D I S T R A C T I O N S
New Beginnings
Hey Y'all
What's up? What's new with you? Have you gave yourself any positive affirmations today? I have my baby repeat these words 3 times every morning... "I am smart, I am beautiful, I am strong, I am important.." Just take a second and look in the mirror, computer screen, phone screen, or tv screen. Somewhere that you can SEE yourself saying it. Make sure so say it loud enough so you can HEAR yourself saying it.
EYE GATE - EAR GATE - MOUTH GATE
A lot of times we miss what is right in front of us because we get distracted by what seems entertaining to us. I love the blogs where I can tie myself into it. Sometimes I can feel my blogs are messages for someone else and there are sometimes it becomes therapeutic for me. It is a reminder to show me how far I've came.
I remember back in high school my parents let me know to try to join a club after school. Due to their work schedules and my out of district schooling they weren't going to be able to get to me in time. They did not want me just roaming or sitting outside waiting, especially on cold days. I remember my English teacher giving me back one of my papers and asking me to come and talk with her later. She ended up telling me about book club, now initially I fought the idea. I was like um no I am new to this school and I wanted to be cool, not a nerd. (coming from someone who read books for fun). I remember her telling me that book club could help me find myself. It wasn't to many members and we only met 2 days a week. Well I eventually joined the group . I mean I thought it was boring but I did like books and it gave me something to do. The background to that was during the time I was in book club (something that was second nature), my aunt was telling me different things about the medical field. I was becoming infatuated by the idea of becoming a nurse. I was not open to anything else but the medical field...

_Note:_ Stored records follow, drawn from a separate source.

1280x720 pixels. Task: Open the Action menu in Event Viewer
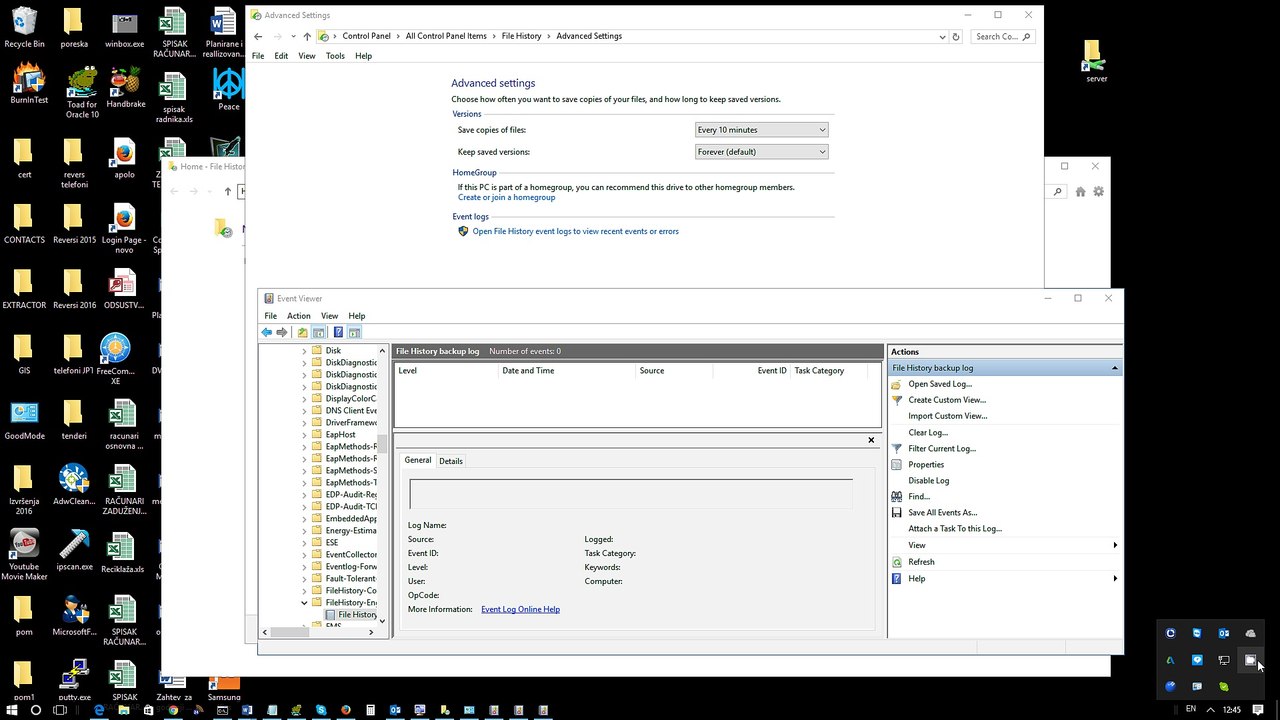[x=299, y=316]
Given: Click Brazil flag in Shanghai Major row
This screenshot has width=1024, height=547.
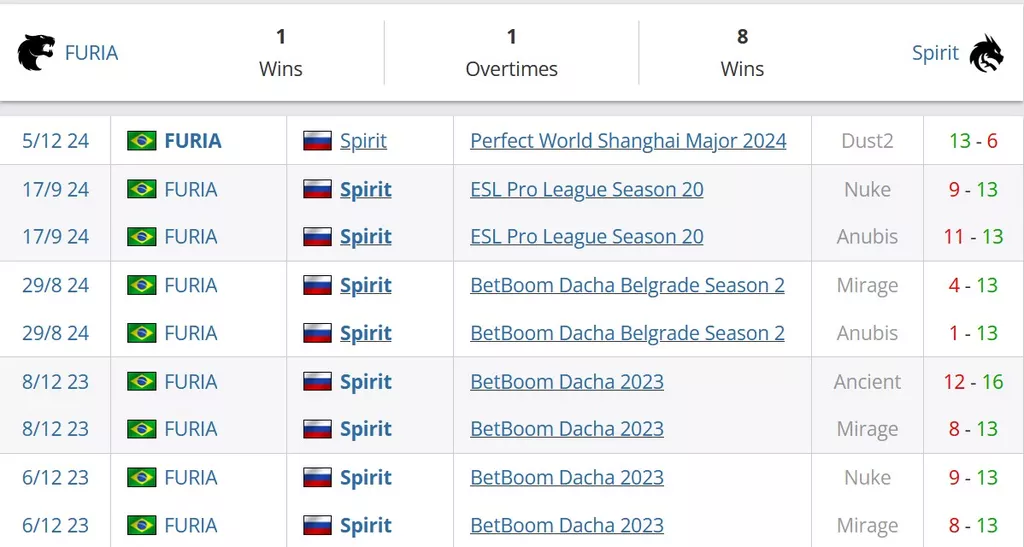Looking at the screenshot, I should point(142,140).
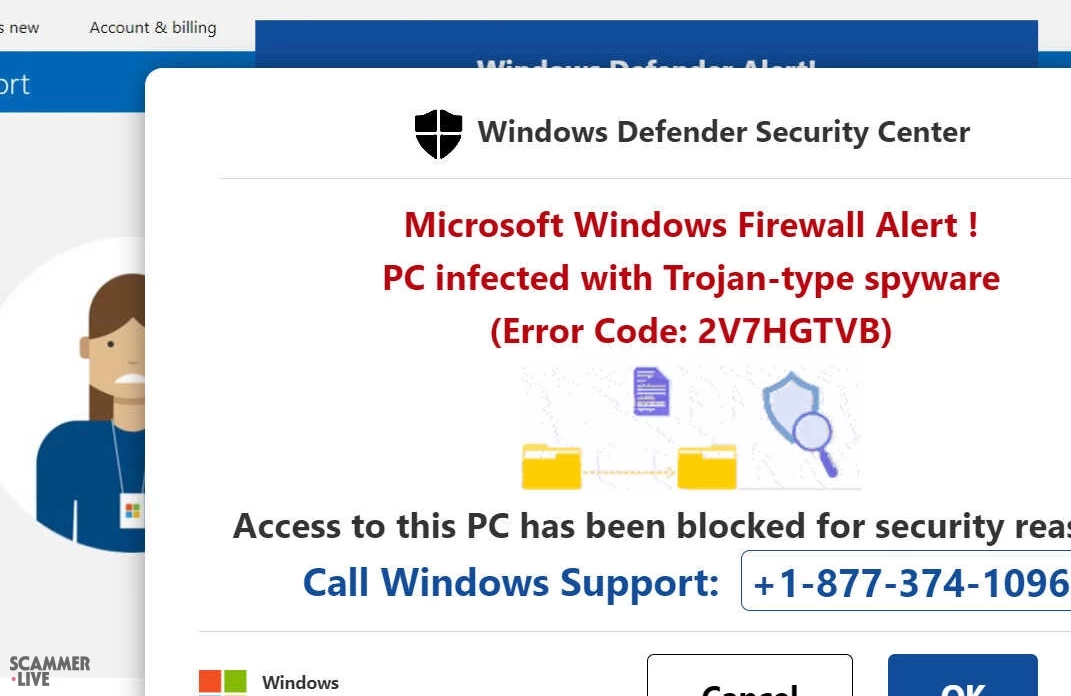This screenshot has height=696, width=1071.
Task: Click the purple document icon
Action: [652, 391]
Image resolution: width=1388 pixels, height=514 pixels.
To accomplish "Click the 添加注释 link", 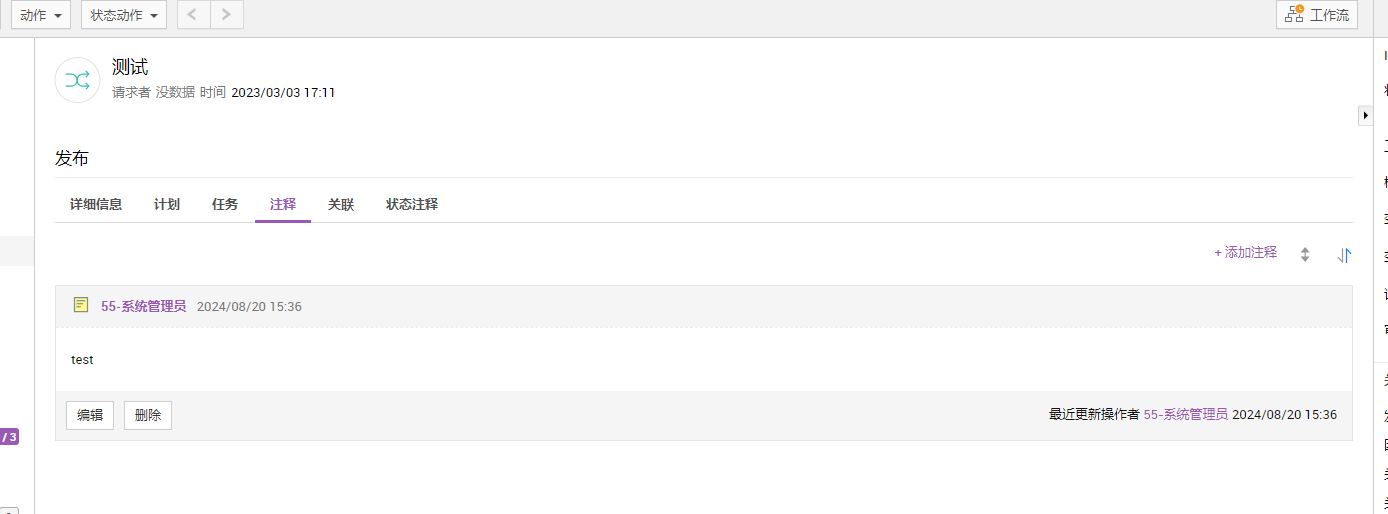I will click(x=1245, y=252).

Infatuated means be inspired with an intense but short-lived passion or admiration for.
I needed to focus and learn everything I needed to know about this field because from what I heard. It was the best thing for me. Literally, nothing could get my focus off the medical field. 2013-2022, that's a 9 year span. Whew, but God I truly believe that if it was not for that I could not speak to you in the manner where we all can understand the importance of God and who he is. See within those 9 years, I went through so many test and trials, lessons, falls and getting back ups. If it wasn't for that I would never know the true nature of God and all he can do.
I said all that to say that if in 2013 I would have just took one second to appreciate the book club and what it had to offer me, I could have been nine years into my purpose knowing exactly what I needed to do. Since I detoured God just gave me nine years to gather context for my purpose. God knew he would use my words to reach his people. He just used what the enemy thought would keep me distracted to give me the stories to tell. In the end, God is still getting his glory. His purpose still got fulfilled. I do not even look at it as lost, because I know God will restore those nine years exceedingly and abundantly, 7 times fold what I lost.
Sometimes it's not just about the destination, but the journey getting there that the blessing is revealed. My journey through life so far has been the blessing for me. My ever growing walk in faith is the blessing. Getting to experience God for myself and see his glory first hand is amazing. Preaching his glory from a healed place is the blessing. Preaching and healing is the blessing. Studying and Teaching is the blessing. Allowing God to take control and the Holy Spirit to fill me is the blessing. Overcoming the things I felt had a hold on me is the blessing. Bringing people closer or back to Christ through my testimony is the blessing. This blog is the blessing !
I can literally go on and on but I am sure you guys understand by now the Goodness of God. Just don't allow the distractions to keep you distracted for to long.